Ainsi donc, ce dimanche là, les quelques paroissiens d’Olbier ont tous l’air d’écouter religieusement le prêche du curé.
Pourtant Bernard Franque (1) lui, négligemment appuyé contre un pilier dans un coin de la chapelle, ne semble pas intéressé par l’office.
Il a ramassé un morceau d’ardoise et, avec un stylet en fer, sans en avoir l’air, il y trace un trait horizontal et se met à écrire en dessous :
“Celui-là a beau jeu de dire le bien! Que celui qui l’écoute
n’en retienne pas les paroles à jamais perdues à cause de mauvaises compréhensions.
Que celui qui veut bien les comprendre en ait sincère aloi car des paroles mal comprises, celui qui est en train de prêcher en latin (3) les a perdues!”
Bernard Franque s’arrête d’écrire et réfléchit longuement. c’est maintenant le moment où le prêtre invite à l’Eucharistie. Tout le monde se recueille ostensiblement. Bernard en profite pour regarder la boue qui lui colle aux chausses. Il ne croit nullement à la présence réelle du Christ dans ce morceau de pain. Le pain, il l’a partagé quelques fois avec des bonshommes au cours d’un rituel tout simple, marque d’Amour fraternel. Le moment tout aussi solennel de la présentation de la coupe aux fidèles lui donne l’occasion de se repencher sur le texte qu’il écrit.
Cette ardoise risque de lui coûter cher, ce texte peut le conduire au bûcher, mais en cette année 1284, quarante ans après Montségur, Bernard ne ressent pas la menace de l’inquisition dans cette haute vallée du Vicdessos, à deux pas de la Catalogne. Seuls les “bonshommes” lui manquent, pratiquement tous disparus depuis cette tragédie. Par ailleurs il est lié d’amitié avec le curé de Goulier car, comme ce dernier, il a fait ses universités à Toulouse et il lit le latin et le grec et donc les Ecritures dans le texte original. Leurs discussions animées mais franches sur la spiritualité chrétienne ne lui ont jusqu’à présent causé aucun ennui. Il est néanmoins conscient que les persécutions continuent de plus belle tout autour du Sabartès.

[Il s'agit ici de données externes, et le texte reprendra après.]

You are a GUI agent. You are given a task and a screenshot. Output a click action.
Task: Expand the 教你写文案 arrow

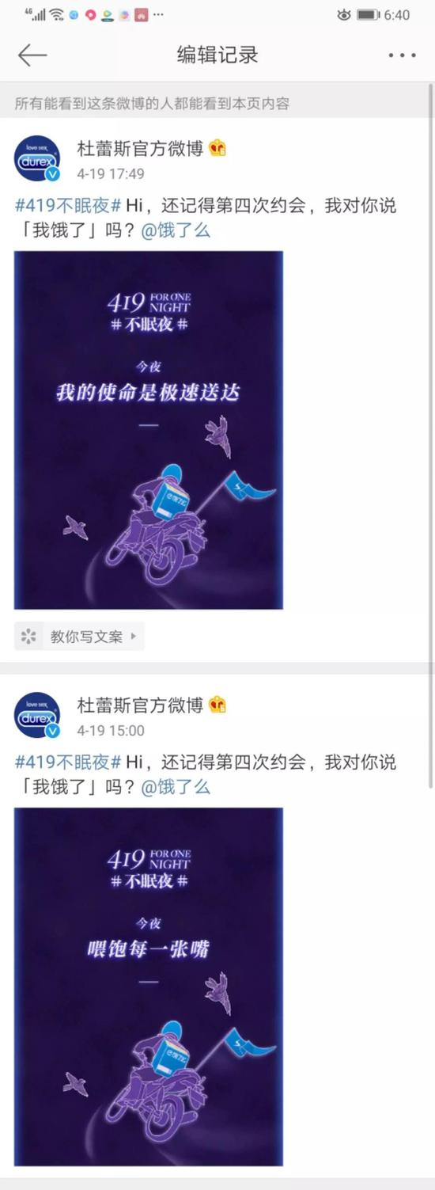133,636
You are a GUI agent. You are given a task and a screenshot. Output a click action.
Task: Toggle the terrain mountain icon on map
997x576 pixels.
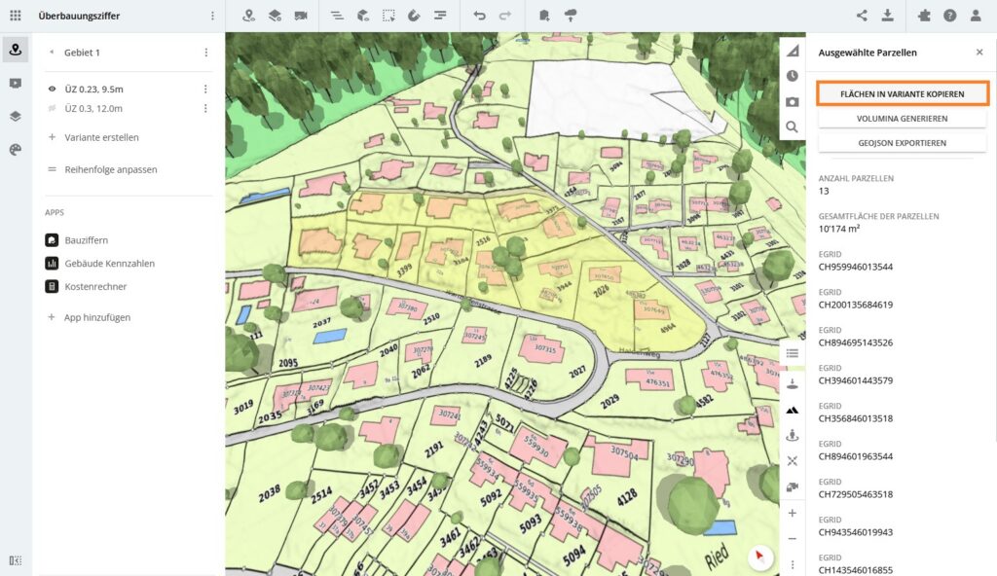click(792, 411)
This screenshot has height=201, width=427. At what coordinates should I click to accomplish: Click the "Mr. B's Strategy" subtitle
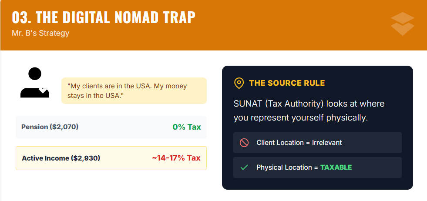coord(40,33)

Disposant encore de quelque place sur son ardoise, Bernard se décide à poursuivre son écriture sous la forme de sentence.
Après avoir tracé un trait vertical barré en trois endroits pour “forcer le trait” il veut montrer que “l’entendement du Bien” n’est pas donné à tout le monde, qu’il ne suffit pas d’ouïr pour comprendre la Parole. Il y a un travail sur soi indispensable.
Il écrit donc :
” Ouïr du bien seulement
ou t’en dire les paroles
sans que tu les retiennes
ne peut te mener
A notre Père.”
C’est en somme une profession de Foi qu’il grave dans l’ardoise; il n’a pas l’intention de montrer à quiconque cet écrit qui ne s’adresse en fait qu’à Dieu seul. Il brave en quelque sorte le “dieu juste” dans son propre temple en s’adressant directement au “Dieu bon” à travers sa foi dans le Christ. Il insiste sur “l’entendement du Bien”. Il ne sert à rien d’écouter ou même de répéter la Parole si l’on n’en perçoit pas le sens. Mais quand on a compris, encore faut-il agir dans le sens du Bien.
Après en avoir terminé, Bernard dissimule soigneusement son morceau de lauze dans une anfractuosité du mur, bien à l’abri des regards des paroissiens mais bien accessible à son Dieu de Bonté.
La messe est dite. Bernard redescend lentement le chemin escarpé avec les habitants du village, en bavardant avec eux de la misère du monde.
Bernard Franque est remonté de nombreux dimanches au château pour assister aux offices. Plus jamais il ne s’est préoccupé de cette ardoise et de son contenu. Le temps faisant lentement son oeuvre, l’écrit et son support minéral ont sombré dans l’oubli…
En 2001, des sondages sont effectués sur le promontoire abritant les ruines du château de Montréal-de-Sos et dès 2005 des fouilles archéologiques (2) sont entreprises. Le matériel découvert, d’un grand intérêt historique atteste d’une présence humaine jusqu’au milieu du XIVème siècle.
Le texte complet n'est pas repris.